The special was released on VHS by Buena Vista Home Video in 1992 as Rockin' with the Chipmunks and aired on the Disney Channel the same year. On September 8, 2009, it was released on DVD as part of the Paramount Home Entertainment release The Very First Alvin Show, which also included the first episode of The Alvin Show and the 1985 special A Chipmunk Reunion.

== Cast ==
- Will Smith - Himself (credited as Fresh Prince)
- Ross Bagdasarian, Jr. - Alvin and Simon (voice)
- Janice Karman - Theodore and Brittany (voice)
- Ben Vereen - Himself
- Richard Moll - Himself
- Kenny Loggins - Himself
- Raven-Symoné - Herself
- Shelley Duvall - Herself
- Markie Post - Herself
- Little Richard - Himself
- Michael Jackson - Himself (archive footage)
- Thomas H. Watkins - Soda Jerk
- Sherwood Ball - Rapper (voice)
- Ed Sullivan - Himself (archive footage in The Ed Sullivan Show)
- Ross Bagdasarian, Sr. - Alvin, Simon, Theodore, Dave Seville (voice archive footage in The Alvin Show) and Himself (archive footage in The Ed Sullivan Show)
- June Foray - Little Girl (voice archive footage in The Alvin Show)

== Rockin' with the Chipmunks ==
Rockin' with the Chipmunks made significant changes to the featured songs.

1. "Witch Doctor"
  1. Intro medley, done by Alvin in different styles
    1. Little Richard (style of "Tutti Frutti")
    2. Elvis Presley (style of "Blue Suede Shoes")
    3. Jimi Hendrix (style of "Foxy Lady")
    4. Bob Dylan (style of "Like a Rolling Stone")
    5. Michael Jackson (style of "Billie Jean")
    6. Bruce Springsteen (style of "Born in the U.S.A.")
2. "Tutti Frutti"/"Heartbreak Hotel" (medley, 1950s)
3. "Surfin' Safari"/"She Loves You"/"(I Can't Get No) Satisfaction" (medley, 1960s)
4. "Crocodile Rock" (1970s)
5. "Smooth Criminal"/"Beat It" (medley, Alvin added to the original music videos, 1980s)
6. "Sleigh Ride" (original Christmas-themed hip hop song, 1990s)

Segments from two episodes of The Alvin Show, A Chipmunk Christmas and an episode of The Ed Sullivan Show are also featured. "Alvin's Harmonica" briefly plays during the live-action introduction of the 1950s segment.
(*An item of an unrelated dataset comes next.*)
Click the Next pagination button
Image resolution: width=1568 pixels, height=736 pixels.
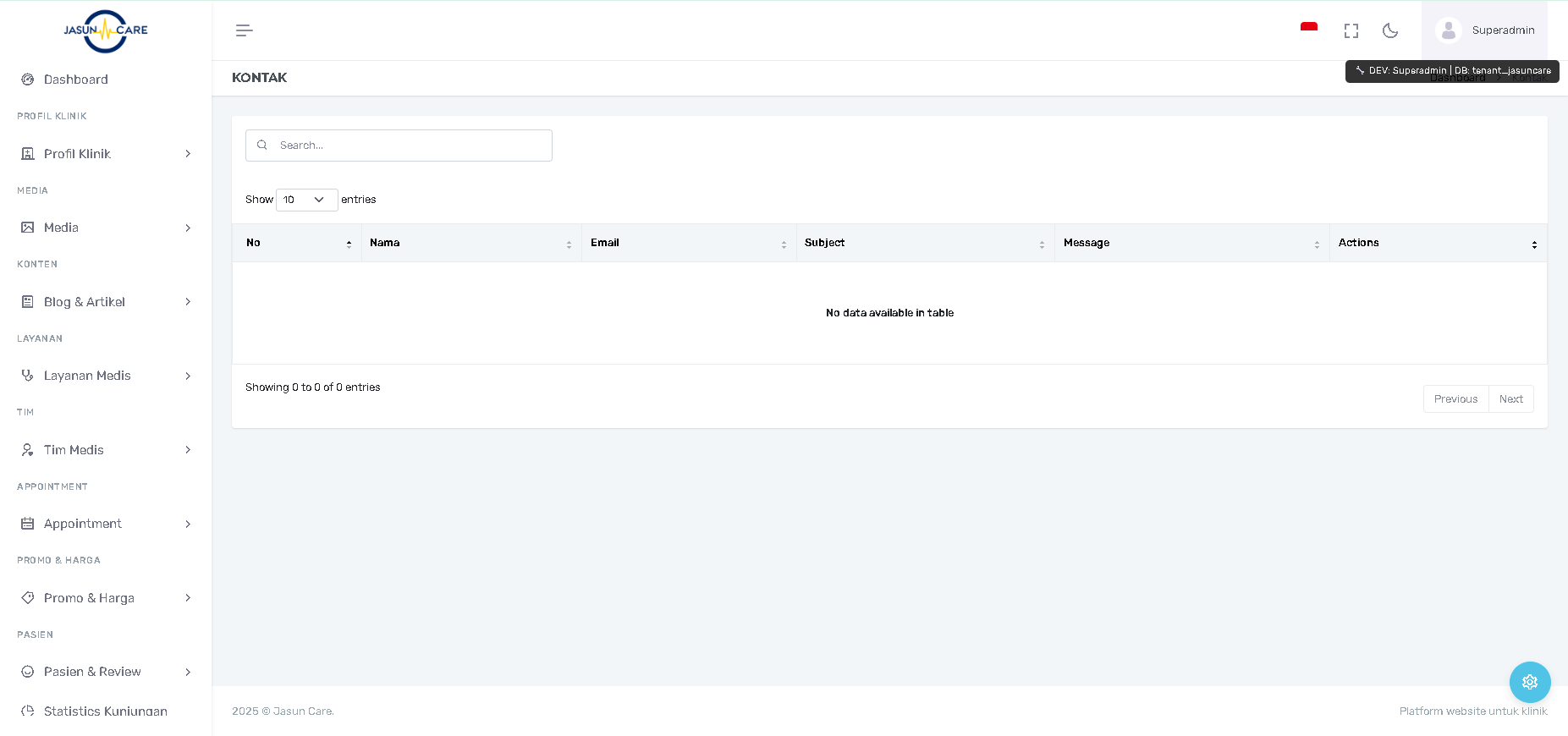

The "Sleigh Ride" segment is preceded by a rap from Smith, giving his perspective on what to expect of the 1990s.

== Soundtrack album ==

A soundtrack album also titled Rockin' Through the Decades was released by Chipmunk Records in 1991. It contained all of the songs from the TV special, plus three additional songs.

1. "Witch Doctor (Decades Mix)"
2. "Tutti Frutti"
3. "She Loves You ('90s Reprise)"
4. "(I Can't Get No) Satisfaction"
5. "Girls Just Want to Have Fun" - The Chipettes
6. "Beat It ('90s Remix)"
7. "Heartbreak Hotel"
8. "Crocodile Rock"
9. "Surfin' Safari"
10. "Oh, Pretty Woman"
11. "Johnny B. Goode"
12. "Sleigh Ride"

== Broadcast ==
The special was broadcast in the United States on NBC on December 9, 1990. The special was rebroadcast on USA Network twice in December 1992 followed by two more airings in December 1993.